Instructions for the task |
Reproduce the lines from the one containing "Where should I click to: Close" through the one containing "(x=505, y=17)", requests included, and shift every click coordinate in the answers by adding 143 to it. Leave the pictures out of your answer.

Data for processing |
____

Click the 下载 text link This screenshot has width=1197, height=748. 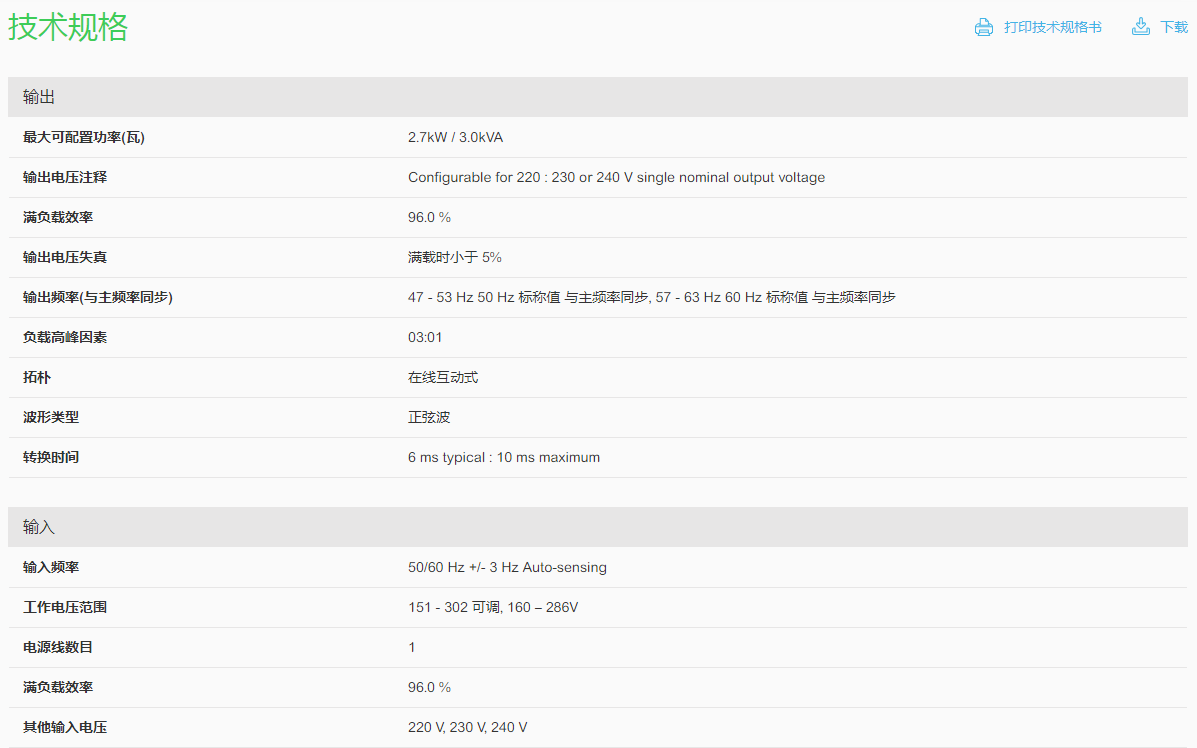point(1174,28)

____

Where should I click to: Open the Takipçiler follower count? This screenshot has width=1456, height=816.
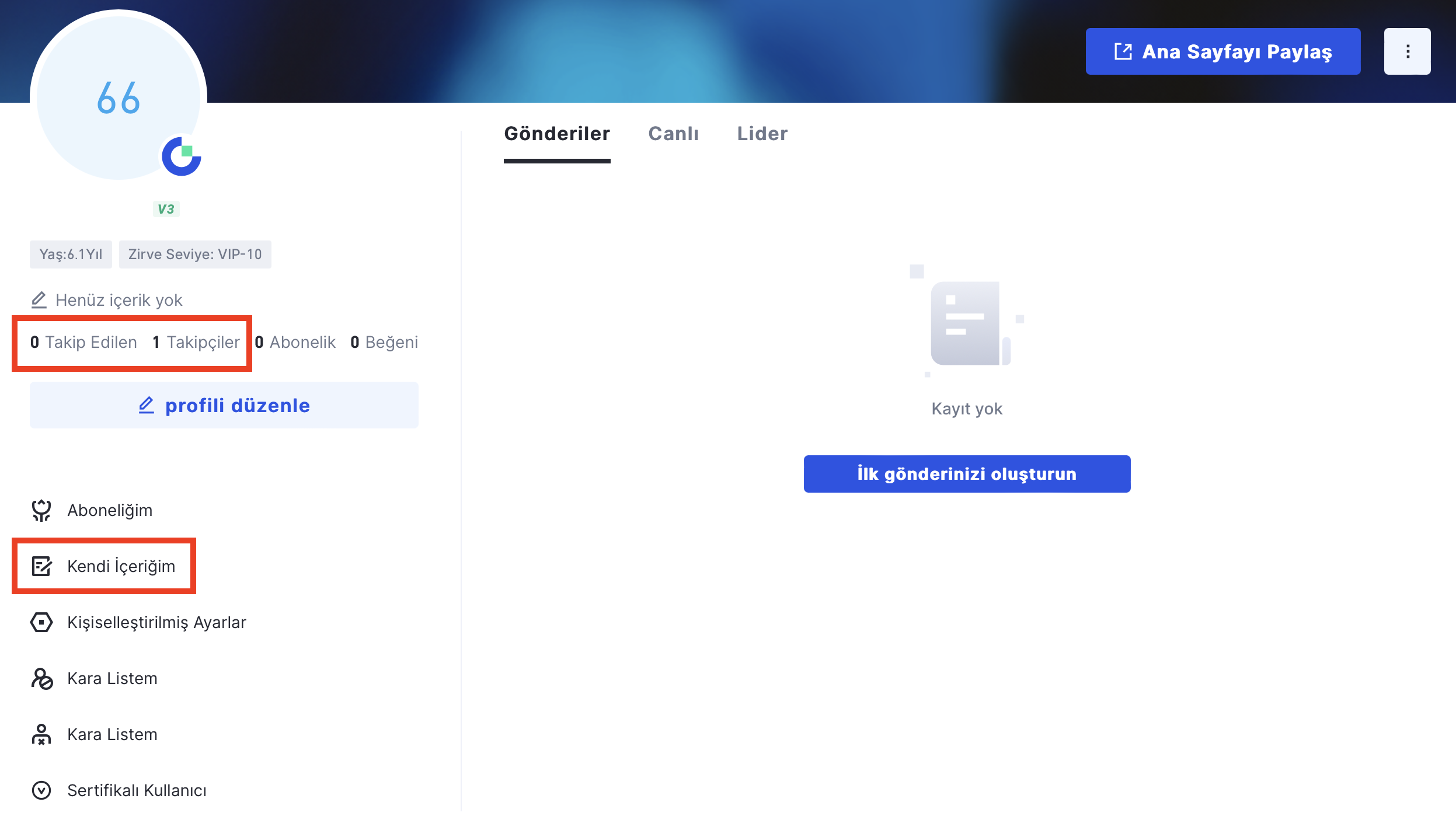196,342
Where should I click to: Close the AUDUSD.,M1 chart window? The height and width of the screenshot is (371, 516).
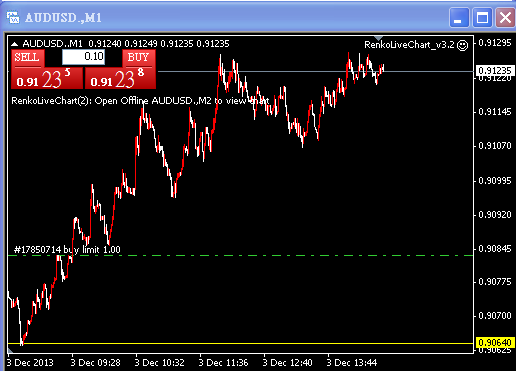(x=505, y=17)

____

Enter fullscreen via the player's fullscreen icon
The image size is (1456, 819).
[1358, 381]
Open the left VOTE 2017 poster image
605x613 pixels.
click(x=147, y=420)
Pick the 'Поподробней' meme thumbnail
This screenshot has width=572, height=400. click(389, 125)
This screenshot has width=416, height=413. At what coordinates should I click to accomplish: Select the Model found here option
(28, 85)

____

Solved problem |
Where should I click to: Close the AUDUSD.,M1 chart window? The height and width of the screenshot is (371, 516).
(x=648, y=160)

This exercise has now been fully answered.